On June 6, 2012, freediver Herbert Nitsch slipped into the azure waters off the coast of Santorini, Greece, attempting to break his own world record for the deepest a human could travel underwater on a single breath.
The sport is called “No Limit” freediving. There are 10 sanctioned disciplines of freediving including “Dynamic With Fins” (how far you can swim in a pool while holding your breath) and “Constant Weight” (swimming as deep as you can and returning to the surface while carrying a weight), but No Limit is the most extreme.
In No Limit, the freediver rides a weighted sled that descends on a rope hundreds of feet below, exposing the body to crushing pressure and extreme cold. Minutes later, the sled buoys the diver safely back to the surface, if everything goes right.
Because of the extreme physiological toll of deepwater diving, it’s common for freedivers to black out during or after a dive. Competition rules state that participants must remain conscious for a certain amount of time to qualify for a record.
It’s also tragically common for freedivers to die doing the sport they love. Audrey Mestre, Natalia Molchanova and Loïc Leferme are just some of the freediving greats who lost their lives in the water.
In 2007, Nitsch descended to 702 feet on his custom-designed sled, setting a new world record and earning him the title (from Playboy magazine) of the “deepest man on Earth.” But Nitsch had greater ambitions—he wanted to break the 1,000-foot barrier. To get there, he planned to stage increasingly deep dives past 800 feet, 900 feet and finally 1,000.
In Santorini in 2012, Nitsch successfully descended to 830 feet—a new world record that still stands today—but he nearly lost everything in the process.
Discovering a Hidden Talent
Herbert Nitsch stumbled into freediving by accident. He was a professional pilot for decades and loved to travel.
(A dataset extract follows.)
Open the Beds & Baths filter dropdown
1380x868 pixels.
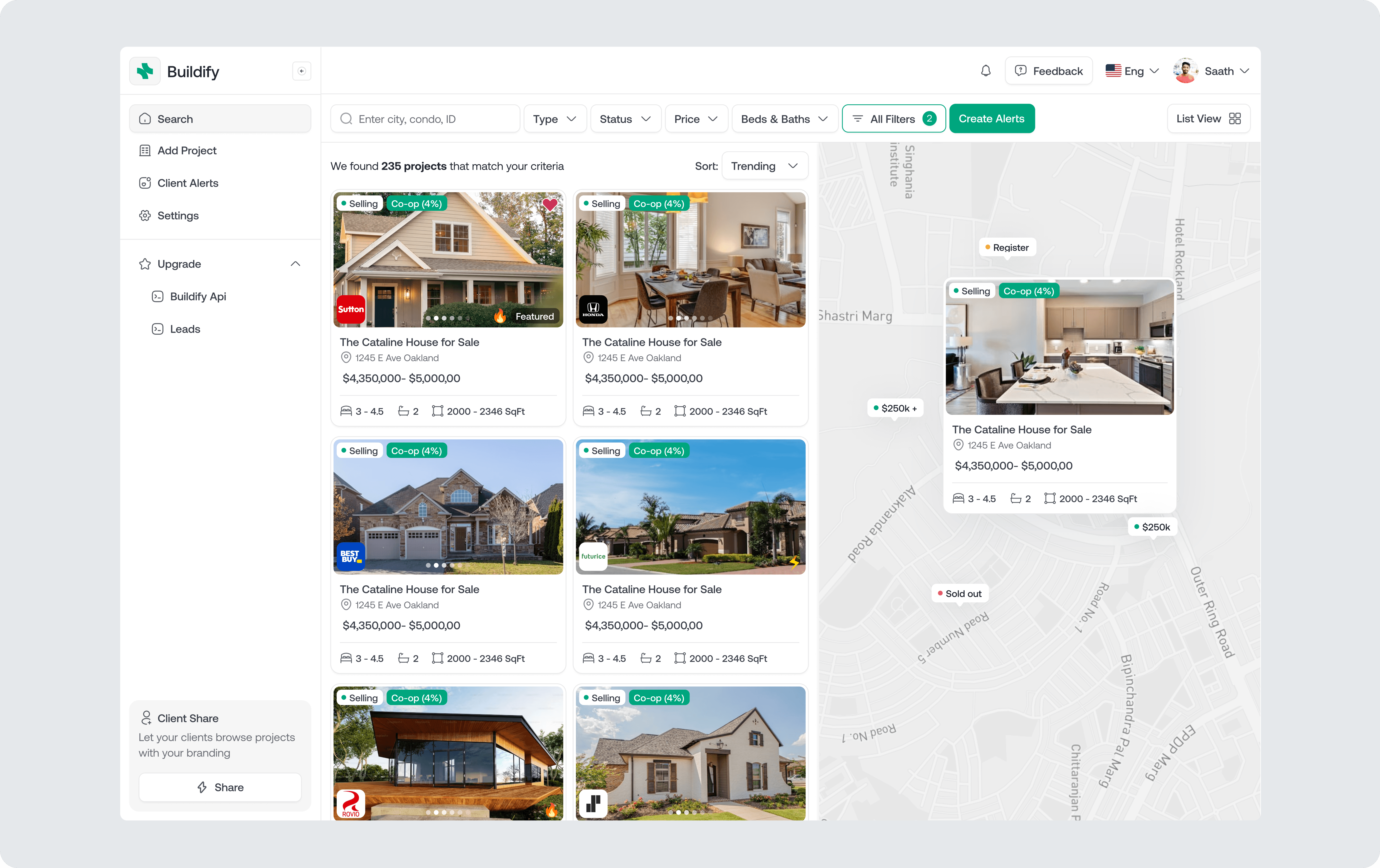[x=784, y=119]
On a scuba diving trip to Egypt, his equipment was lost in transit, so he decided to spend the week snorkeling.
Nitsch borrowed an underwater camera and spent hours taking photos of the stunning sea life. Distracted by the scenery, Nitsch would stay submerged for minutes at a time. When he surfaced from one of his dives, a scuba diver friend asked Nitsch how long he’d been freediving. Nitsch had never heard of freediving—he was just “snorkeling.”
Nitsch borrowed his friend’s diving gauge and decided to see how deep he could go on one breath. On his first attempt, Nitsch descended 32 meters (105 feet). Not bad, he thought.
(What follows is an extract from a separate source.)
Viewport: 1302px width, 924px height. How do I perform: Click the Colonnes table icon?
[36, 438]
“A few weeks later, this same guy called me and said, ‘Do you know the Austrian freediving record is 34 meters, only 2 meters deeper?’” says Nitsch, who is Austrian. “He said, ‘Buy yourself some decent fins and set a new record.’ And more or less, that's what I did.”
Nitsch was officially hooked on freediving. His pilot job didn’t give him much free time to train, but Nitsch was amazed at how much longer he could hold his breath just by calming his mind and letting his body access the stores of oxygen naturally present in the lungs and bloodstream.
“The dive reflex happens automatically—you just have to allow it to happen,” says Nitsch, who also set a freediving world record in the “Static Apnea” discipline, in which divers hold their breath for as long as possible in a pool. Nitsch’s record was 9 minutes, 4 seconds. “You learn that it would be good to breathe again, but you don’t have to.”